* [Task objective]:
Using the data below, set down every line from the one containing "Gizlilik Politikası (34, 1692)" through the one containing "Accueil (125, 108)", inclusive and unchanged. Pictures are to be skipped.

[Collection entries]

■ ■ ■ ■ ■

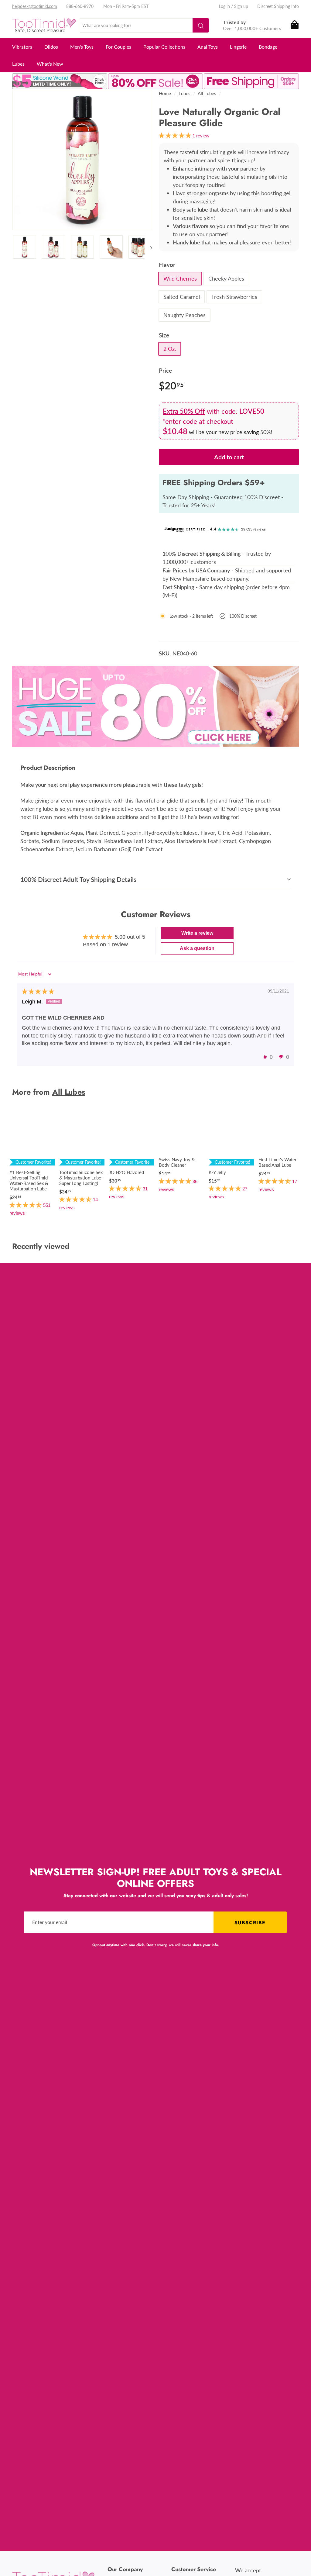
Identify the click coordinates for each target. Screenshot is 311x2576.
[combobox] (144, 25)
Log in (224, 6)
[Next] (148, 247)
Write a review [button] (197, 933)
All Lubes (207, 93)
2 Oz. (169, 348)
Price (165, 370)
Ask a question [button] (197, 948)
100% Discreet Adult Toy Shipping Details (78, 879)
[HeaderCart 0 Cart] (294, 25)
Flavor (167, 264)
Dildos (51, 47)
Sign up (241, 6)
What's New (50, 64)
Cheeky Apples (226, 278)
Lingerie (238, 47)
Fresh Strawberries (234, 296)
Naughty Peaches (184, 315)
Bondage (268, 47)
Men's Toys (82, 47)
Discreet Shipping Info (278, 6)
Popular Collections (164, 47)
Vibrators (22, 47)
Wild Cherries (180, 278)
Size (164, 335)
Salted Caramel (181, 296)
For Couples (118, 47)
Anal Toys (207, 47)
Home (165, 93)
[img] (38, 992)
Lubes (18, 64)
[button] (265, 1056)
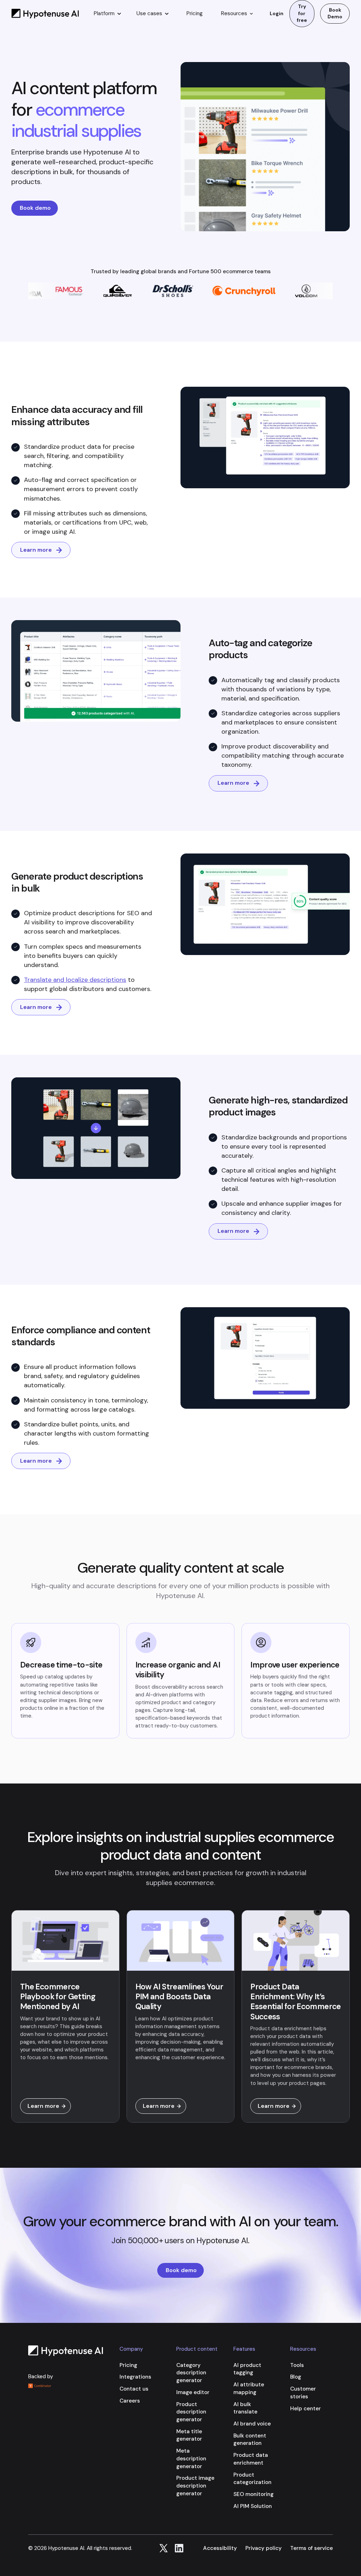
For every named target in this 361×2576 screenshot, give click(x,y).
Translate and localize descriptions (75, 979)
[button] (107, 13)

■ ■ ■ ■ ■

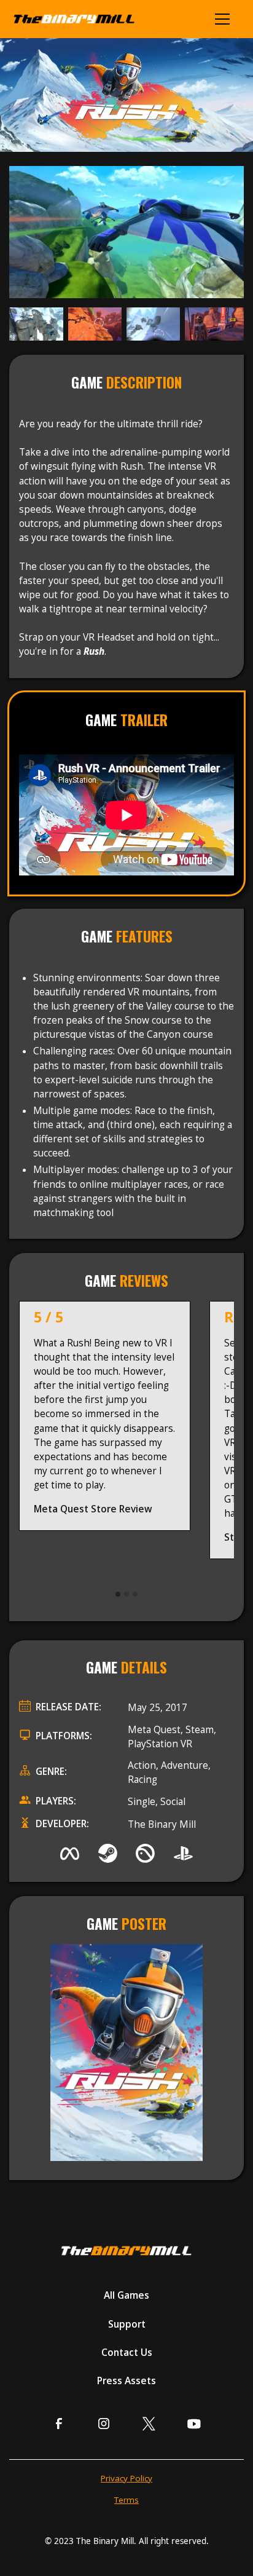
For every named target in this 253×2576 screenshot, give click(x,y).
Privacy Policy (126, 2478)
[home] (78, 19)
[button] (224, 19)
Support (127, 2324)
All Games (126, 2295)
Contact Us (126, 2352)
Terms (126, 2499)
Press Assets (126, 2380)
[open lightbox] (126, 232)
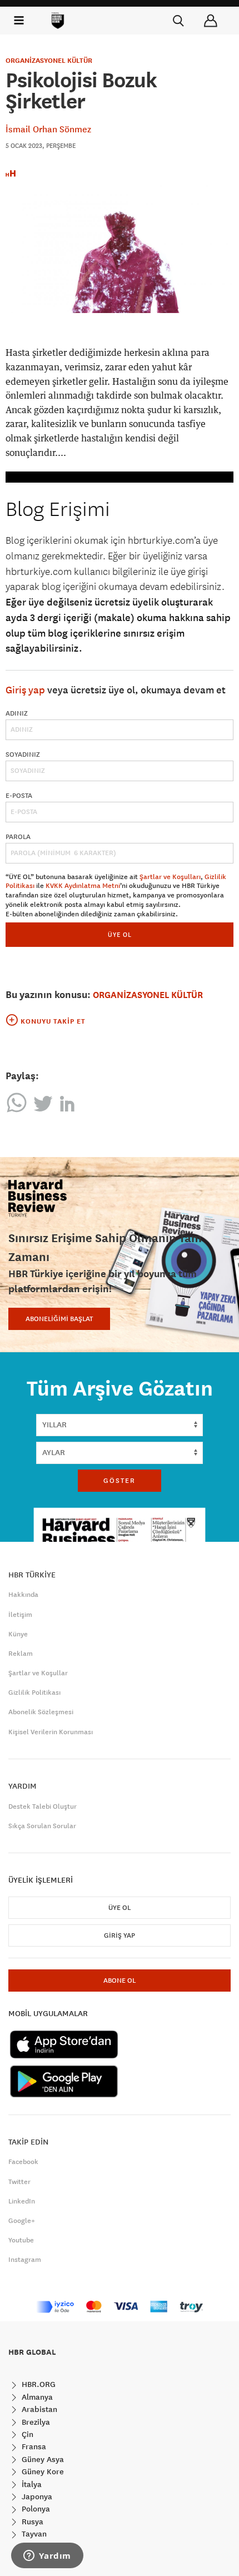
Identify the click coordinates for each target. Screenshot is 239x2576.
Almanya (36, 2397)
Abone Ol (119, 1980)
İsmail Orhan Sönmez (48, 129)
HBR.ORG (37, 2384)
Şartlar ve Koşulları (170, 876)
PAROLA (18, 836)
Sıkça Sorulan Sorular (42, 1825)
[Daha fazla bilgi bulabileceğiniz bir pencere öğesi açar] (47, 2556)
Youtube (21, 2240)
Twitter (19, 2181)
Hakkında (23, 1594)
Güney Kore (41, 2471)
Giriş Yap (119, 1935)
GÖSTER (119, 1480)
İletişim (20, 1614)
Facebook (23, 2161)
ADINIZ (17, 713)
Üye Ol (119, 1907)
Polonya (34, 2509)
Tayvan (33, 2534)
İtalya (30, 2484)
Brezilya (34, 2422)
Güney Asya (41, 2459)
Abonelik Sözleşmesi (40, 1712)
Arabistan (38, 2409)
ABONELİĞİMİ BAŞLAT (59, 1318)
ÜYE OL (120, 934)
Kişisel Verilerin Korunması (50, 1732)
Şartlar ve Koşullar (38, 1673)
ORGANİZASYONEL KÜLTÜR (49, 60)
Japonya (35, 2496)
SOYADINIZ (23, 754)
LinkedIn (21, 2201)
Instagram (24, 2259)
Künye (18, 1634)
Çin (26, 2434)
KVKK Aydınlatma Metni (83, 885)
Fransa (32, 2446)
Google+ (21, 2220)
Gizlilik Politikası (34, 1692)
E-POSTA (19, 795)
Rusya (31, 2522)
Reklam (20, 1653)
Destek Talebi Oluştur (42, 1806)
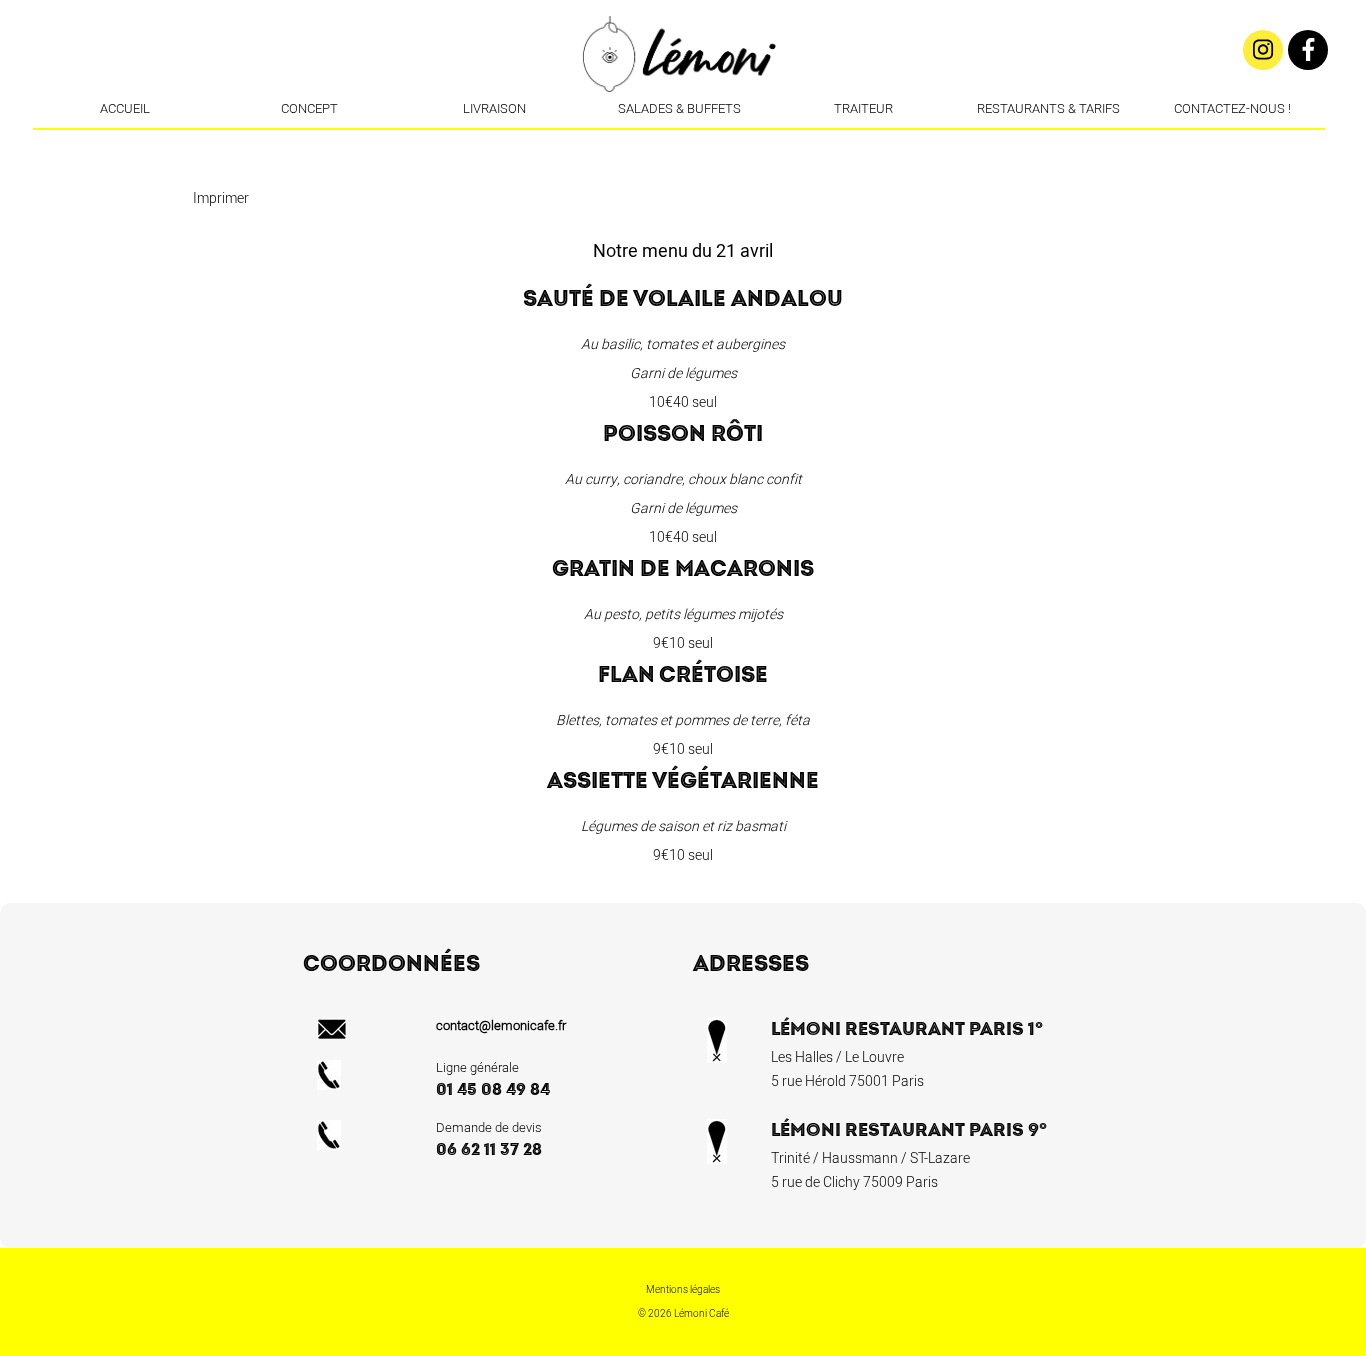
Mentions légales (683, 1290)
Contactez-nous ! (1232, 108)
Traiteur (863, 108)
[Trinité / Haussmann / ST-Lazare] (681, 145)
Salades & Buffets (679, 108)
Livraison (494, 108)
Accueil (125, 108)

■ ■ ■ ■ ■

* [Solution]:
Gizlilik Politikası (34, 1692)
E-POSTA (19, 795)
Rusya (31, 2522)
Reklam (20, 1653)
Destek Talebi Oluştur (42, 1806)
Mentions légales (683, 1290)
Contactez-nous ! (1232, 108)
Traiteur (863, 108)
[Trinité / Haussmann / ST-Lazare] (681, 145)
Salades & Buffets (679, 108)
Livraison (494, 108)
Accueil (125, 108)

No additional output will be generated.